The president’s tweets on Tuesday followed a dramatic beginning to the year — on Monday, Trump singled out Pakistan, lamenting the U.S. aid given to the nuclear-armed country.
“The United States has foolishly given Pakistan more than 33 billion dollars in aid over the last 15 years, and they have given us nothing but lies & deceit, thinking of our leaders as fools. They give safe haven to the terrorists we hunt in Afghanistan, with little help. No more!” Trump wrote, continuing with another tweet focused on Iran.
Pakistan responded angrily to Trump’s tweet. “Recent statements and articulation by the American leadership were completely incomprehensible,” Pakistani officials said Tuesday. Foreign Minister Khawaja Asif invited the United States to audit the amount of money given to Pakistan over the past 15 years.
“He can hire a US based audit firm on our expense to verify this figure & let the world know who is lying and deceiving,” Asif wrote on Twitter.
Provoking Pakistan, an important ally sharing borders with not only Iran and India, but also Afghanistan — where the United States is preparing to send thousands of soldiers — might seem unwise. But unfazed by Pakistan’s response, Trump addressed U.S. funding to the country again Tuesday night while simultaneously criticizing the occupied Palestinian territories.
“It’s not only Pakistan that we pay billions of dollars to for nothing, but also many other countries, and others. As an example, we pay the Palestinians HUNDRED OF MILLIONS OF DOLLARS a year and get no appreciation or respect,” Trump wrote.
“They don’t even want to negotiate a long overdue peace treaty with Israel. We have taken Jerusalem, the toughest part of the negotiation, off the table, but Israel, for that, would have had to pay more,” he continued. “But with the Palestinians no longer willing to talk peace, why should we make any of these massive future payments to them?”
In December the White House named the city of Jerusalem as the capital of Israel, a move strongly contested by Palestinians as well as the vast majority of the international community. The Trump administration has indicated that the U.S. embassy in Israel will be moved from Tel Aviv to Jerusalem as soon as possible, sparking protests and condemnation around the world.
Many Palestinians under occupation live without consistent access to electricity, water, or hospitals. International funding for Palestinians is considered crucial, but U.S. aid could cease this year. In addition to Trump’s tweets, U.S. ambassador to the U.N. Nikki Haley has said that UNRWA, the U.N. Palestinian aid organization, could lose out on U.S. funding if Palestinian leaders refuse to restart peace talks with Israel.

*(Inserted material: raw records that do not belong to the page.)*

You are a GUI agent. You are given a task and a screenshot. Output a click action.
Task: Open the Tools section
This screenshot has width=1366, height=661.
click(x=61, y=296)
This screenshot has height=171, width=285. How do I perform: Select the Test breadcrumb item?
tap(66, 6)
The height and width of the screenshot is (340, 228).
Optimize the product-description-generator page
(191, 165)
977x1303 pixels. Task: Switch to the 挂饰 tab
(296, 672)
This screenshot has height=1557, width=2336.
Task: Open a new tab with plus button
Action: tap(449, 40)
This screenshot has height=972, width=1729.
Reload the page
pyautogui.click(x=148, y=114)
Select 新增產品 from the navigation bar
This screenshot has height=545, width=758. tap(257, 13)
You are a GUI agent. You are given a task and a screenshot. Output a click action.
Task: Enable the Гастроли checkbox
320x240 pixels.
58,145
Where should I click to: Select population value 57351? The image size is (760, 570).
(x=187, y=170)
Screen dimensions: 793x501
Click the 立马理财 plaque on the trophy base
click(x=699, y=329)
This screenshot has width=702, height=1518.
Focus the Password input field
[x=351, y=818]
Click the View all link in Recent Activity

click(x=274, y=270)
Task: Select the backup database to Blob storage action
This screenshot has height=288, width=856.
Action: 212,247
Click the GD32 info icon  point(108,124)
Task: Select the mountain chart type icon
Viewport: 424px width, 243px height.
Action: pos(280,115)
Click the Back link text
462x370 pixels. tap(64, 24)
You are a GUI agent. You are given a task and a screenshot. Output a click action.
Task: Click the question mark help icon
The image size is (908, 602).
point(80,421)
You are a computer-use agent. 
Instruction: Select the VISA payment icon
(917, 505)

Palestinian officials themselves say Trump killed any chance of a two-state solution with his Jerusalem announcement.
Trump’s latest comments have attracted ire from officials around the world, but Wednesday showed little indicator that the president’s saber-rattling might cease as he again addressed demonstrations in Iran. “Such respect for the people of Iran as they try to take back their corrupt government,” he wrote in the morning. “You will see great support from the United States at the appropriate time!”
Iran has not responded to the president’s latest comments.